‘Jumbos’ Fill The Sky At Local Field

Fly-In Showcases Some Pretty Hefty Models

Posted: June 22, 2013

Wayne Voyles (left) and Tyke Hale of Lynchburg watch their model jet zip past at nearly 160 mph during the fly-in. The model planes featured in the event are one-quarter to one-half the size of the full-scale aircraft they represent. (Photos by Jason Lenhart)
Virginia Beach pilot Frank Rega Sr. works on a competition ‘Ultimate’ aircraft he and his son Frank Jr. flew during the 29th annual Ray Gordon Memorial Jumbo Fly-In on Friday at the Valley R.C. Flying Club field.
A Eurofighter Typhoon, a replica European fighter jet, soars over the Valley R.C. Flying Club field on Friday during the 29th annual Ray Gordon Memorial Jumbo Fly-In.
Pilots Paul Schaffner (left) and Bob Donahue of Baltimore County, Md., prepare to land their Piper Tri-Pacer 1/3-scale model during the 29th annual Ray Gordon Memorial Jumbo Fly-In on Friday at the Valley R.C. Flying Club.
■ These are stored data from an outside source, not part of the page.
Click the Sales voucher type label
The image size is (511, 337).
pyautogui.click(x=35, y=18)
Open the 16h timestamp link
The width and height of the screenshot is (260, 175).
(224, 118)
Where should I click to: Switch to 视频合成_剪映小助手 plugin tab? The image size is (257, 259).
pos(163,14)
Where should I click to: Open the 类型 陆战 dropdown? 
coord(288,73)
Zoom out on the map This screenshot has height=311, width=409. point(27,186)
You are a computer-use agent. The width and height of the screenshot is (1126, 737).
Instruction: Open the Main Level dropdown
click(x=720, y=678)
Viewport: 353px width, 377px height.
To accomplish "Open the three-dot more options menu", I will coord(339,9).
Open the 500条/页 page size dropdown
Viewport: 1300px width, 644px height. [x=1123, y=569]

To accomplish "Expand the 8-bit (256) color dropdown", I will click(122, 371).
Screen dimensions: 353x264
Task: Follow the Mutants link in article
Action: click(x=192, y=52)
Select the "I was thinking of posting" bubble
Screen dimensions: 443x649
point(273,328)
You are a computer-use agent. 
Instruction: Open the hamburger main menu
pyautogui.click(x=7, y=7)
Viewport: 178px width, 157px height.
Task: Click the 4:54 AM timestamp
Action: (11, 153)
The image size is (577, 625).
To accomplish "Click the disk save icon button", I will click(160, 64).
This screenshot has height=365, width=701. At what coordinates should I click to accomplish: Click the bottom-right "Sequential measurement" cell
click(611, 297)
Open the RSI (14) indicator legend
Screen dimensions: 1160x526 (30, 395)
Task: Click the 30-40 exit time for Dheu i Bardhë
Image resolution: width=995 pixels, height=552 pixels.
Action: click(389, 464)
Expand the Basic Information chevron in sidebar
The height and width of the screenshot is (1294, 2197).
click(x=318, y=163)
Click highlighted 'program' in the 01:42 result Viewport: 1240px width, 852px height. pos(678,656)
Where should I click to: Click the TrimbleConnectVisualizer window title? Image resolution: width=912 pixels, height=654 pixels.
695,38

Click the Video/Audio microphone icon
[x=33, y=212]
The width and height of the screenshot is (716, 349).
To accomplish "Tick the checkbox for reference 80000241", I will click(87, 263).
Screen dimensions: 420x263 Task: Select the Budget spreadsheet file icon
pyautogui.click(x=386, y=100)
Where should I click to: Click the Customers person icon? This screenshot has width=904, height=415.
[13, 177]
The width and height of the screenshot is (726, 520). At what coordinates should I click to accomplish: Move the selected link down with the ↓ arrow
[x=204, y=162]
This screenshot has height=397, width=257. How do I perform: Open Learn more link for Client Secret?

Replica planes flew throughout the day, ranging from single-propeller planes to military jet replicas.
Veteran pilot Tyke Hale of Lynchburg works on parts from one of his RC planes on Friday during the 29th annual Ray Gordon Memorial Jumbo Fly-In at the Valley R.C. Flying Club.
Miniature-plane enthusiasts get a chance to check out the models up close on Friday during lunch break at the Ray Gordon Memorial Jumbo Fly-In at the Valley R.C. Flying Club.
HARRISONBURG — As 10-year-old Dylan Britsch waited for another model airplane to rise against a perfect blue-and-white backdrop Friday, he looked a little surprised.

“I thought they would be like this big,” he said, holding an invisible foot-long ruler between his hands.

Though they might look about that size at their highest point in the sky, the giant-scale model airplanes are anywhere from a quarter to half the size of the full-scale planes they represent. Their wingspans are upward of 80 inches, nearly 7 feet wide.

It was the first Ray Gordon Memorial Jumbo Fly-In for Dylan, a rising fifth-grader at John C. Myers Elementary School, and his dad, Peter Britsch, of Broadway. Though they were merely spectators, Dylan said he wouldn’t mind participating in the future.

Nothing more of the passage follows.